Reaching Nimar, Athmane headed for the drop point. The city gate was slow and cumbersome to open regularly, so the hunters placed their haul on a flat, wooden crate which was raised up over the 3 metre high walls by the on duty soldiers. The soldier on the wall lowered the wooden crate and Athmane placed the meat on it. It was a sizeable catch and Athmane was slightly jealous that he wouldn’t get to taste it, for he wasn’t scheduled to return to Nimar to receive new orders for three more weeks. Athmane turned away from the wall and began to walk back into the wild.
“Hang on, Athmane. You have been summoned to see your Master,” said the soldier.
Athmane closed his eyes and let out a sigh. A few seconds later a wooden ladder was lowered and Athmane climbed up. On the wall, he already felt uncomfortable by the sheer volume of people and the noise of the town. Nimar presently housed one thousand six hundred people – it was near saturation point. The Sanctum dominated Nimar, a tower of sandstone blocks built upwards and outwards in a spiral shape reaching a height of 15 metres above the top of the outcrop. The rocks of the Sanctum were a fine mix of orange, yellow, red and black sand grains which blended together in a wispy texture as if the very heat of the desert had melted them. At the top of the spire, the four elders presided and viewed the entire city.
The elders were also known as the Grandmasters, the most experienced and knowledgeable of their chosen field. The Grandmasters were elected by the Masters of each of the four crafts – soldier, hunter, medic and craftsman – and they held ultimate authority over each of their respective quadrant. At the bottom of the Sanctum lay the most precious resource of the city – the water pool. The very lifeblood of the city, only the elders and a select few had permission to enter the Sanctum and access the life-giving pool. The Sanctum also housed the dry food stores, should the city ever be under siege or times turn hard and, the library, containing maps as well as various scrolls detailing the land, its resources and its creatures.
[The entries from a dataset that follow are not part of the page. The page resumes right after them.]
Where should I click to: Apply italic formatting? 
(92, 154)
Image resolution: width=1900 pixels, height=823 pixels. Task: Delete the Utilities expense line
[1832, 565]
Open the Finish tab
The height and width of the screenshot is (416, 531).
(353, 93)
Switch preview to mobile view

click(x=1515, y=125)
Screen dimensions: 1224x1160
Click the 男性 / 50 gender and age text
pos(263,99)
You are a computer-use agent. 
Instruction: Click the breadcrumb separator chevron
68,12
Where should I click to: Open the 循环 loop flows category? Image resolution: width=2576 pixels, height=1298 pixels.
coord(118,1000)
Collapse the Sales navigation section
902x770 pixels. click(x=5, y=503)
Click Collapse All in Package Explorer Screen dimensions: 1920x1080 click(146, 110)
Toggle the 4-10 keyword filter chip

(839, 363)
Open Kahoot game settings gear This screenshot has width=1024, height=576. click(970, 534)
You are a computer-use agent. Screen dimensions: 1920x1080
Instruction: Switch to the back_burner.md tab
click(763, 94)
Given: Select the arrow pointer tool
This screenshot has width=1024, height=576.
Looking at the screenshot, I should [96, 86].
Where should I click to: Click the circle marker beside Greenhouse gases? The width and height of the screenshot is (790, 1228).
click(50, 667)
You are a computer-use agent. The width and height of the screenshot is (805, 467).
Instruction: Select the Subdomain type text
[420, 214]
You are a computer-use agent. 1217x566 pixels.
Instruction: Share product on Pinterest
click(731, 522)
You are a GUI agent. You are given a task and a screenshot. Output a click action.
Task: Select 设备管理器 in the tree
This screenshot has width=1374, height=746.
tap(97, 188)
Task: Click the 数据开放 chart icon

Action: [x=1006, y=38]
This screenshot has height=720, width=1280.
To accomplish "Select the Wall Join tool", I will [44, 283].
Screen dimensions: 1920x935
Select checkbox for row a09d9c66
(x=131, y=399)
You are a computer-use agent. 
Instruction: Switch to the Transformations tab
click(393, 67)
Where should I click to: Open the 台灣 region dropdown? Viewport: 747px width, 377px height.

There was no space for the dead inside Nimar, the deceased were burnt and their ashes scattered – even those of a Grandmaster. At night, numerous torches lit the city fuelled by the oil from the northern tar sands – a concoction of crude black oil which seeped to the surface and mixed with quicksand. Outside the Sanctum burned the eternal flame, used to quickly light the torches at night time, to cook the food and to light fire arrows in case of attack. The Southeast quadrant of the city contained the training buildings and sleeping quarters of the hunters. Staring at the city, Athmane was counting down the seconds until he was back on the other side of the wall.